CSci 2021 Lab 0x4

For this lab we will be practicing our understanding of assembly. Specifically, we will be manually "decompiling" assembly code back into C code. You will be given a variety of assembly functions written in x86_64 and be tasked with writing a C equivalent for each. You can copy all of the files you will need with this command:

cp /web/classes/Fall-2018/csci2021-010/labs/0x4/{funcs_asm.s,funcs.c,test.c,funcs.h} .

Your work is meant to be done within funcs.c. Here you will find all of the function declarations for each function, and snippets of the relevant assembly pasted above each function. The first function is laid out in much more detail to get you started. In addition, you can look at the full assembly file funcs_asm.s if you like. There are also tests to check your progress. Compile them using:

gcc funcs.c test.c -o test

and then run the resulting executable.

In addition to being an exercise to understand how machine code and compilers work, the process of decompiling machine code into C is also used in real life situations (including for inter-operability and security purposes) where you need to figure out how a program works when no source code or documentation is available. (This is also called reverse engineering.) There are tools that can be used to try to automate the process, but none of them are nearly as good as a human expert.

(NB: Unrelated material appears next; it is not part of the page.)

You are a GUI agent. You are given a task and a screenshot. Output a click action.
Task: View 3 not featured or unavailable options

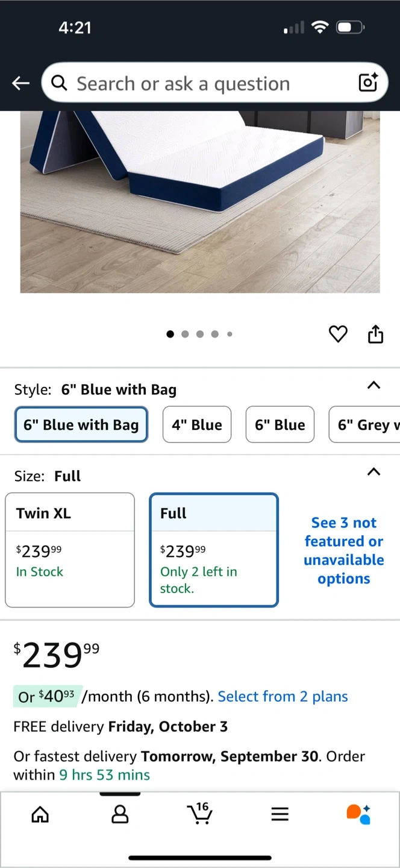(343, 550)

To give you a bit of a taste for how the problem becomes more difficult at a larger scale, suppose you work in the industrial espionage division and have been assigned to try to glean the secrets of the high performance of a competitor's spell-checking program. In particular, your boss wants to know more about how its hash function works. Normally it would cost $29.95, but you can get a copy of the competing program for the purposes of this lab at the usual place:

cp /web/classes/Fall-2018/csci2021-010/labs/0x4/spellcheck_lab4 .

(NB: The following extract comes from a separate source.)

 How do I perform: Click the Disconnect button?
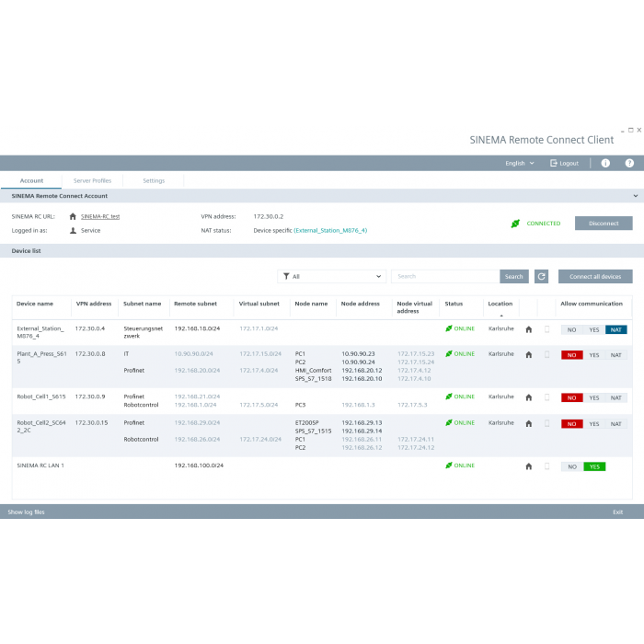click(x=604, y=224)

You have two reverse engineering tools available. One is a disassembler, which converts a program binary back just into assembly-like text. You can run it like:

objdump -d spellcheck_lab4 >spellcheck-disasm.txt

The other is a decompiler which produces a representation that looks more like C code. Specifically we have compiled a recent version of FCD, an open-source decompiler, for you to use. For instance you can try:

/web/classes/Fall-2018/csci2021-010/labs/0x4/fcd spellcheck_lab4 >spellcheck-decomp.txt

Like most decompilers, this one isn't very good at choosing variable names, much less producing comments. But both the disassembly and the decompilation will be easier to follow because they still include the names of functions.

Looking at the disassembly, the decompilation, or both, try to figure out how the hash function works. Can you write C code to do the same thing?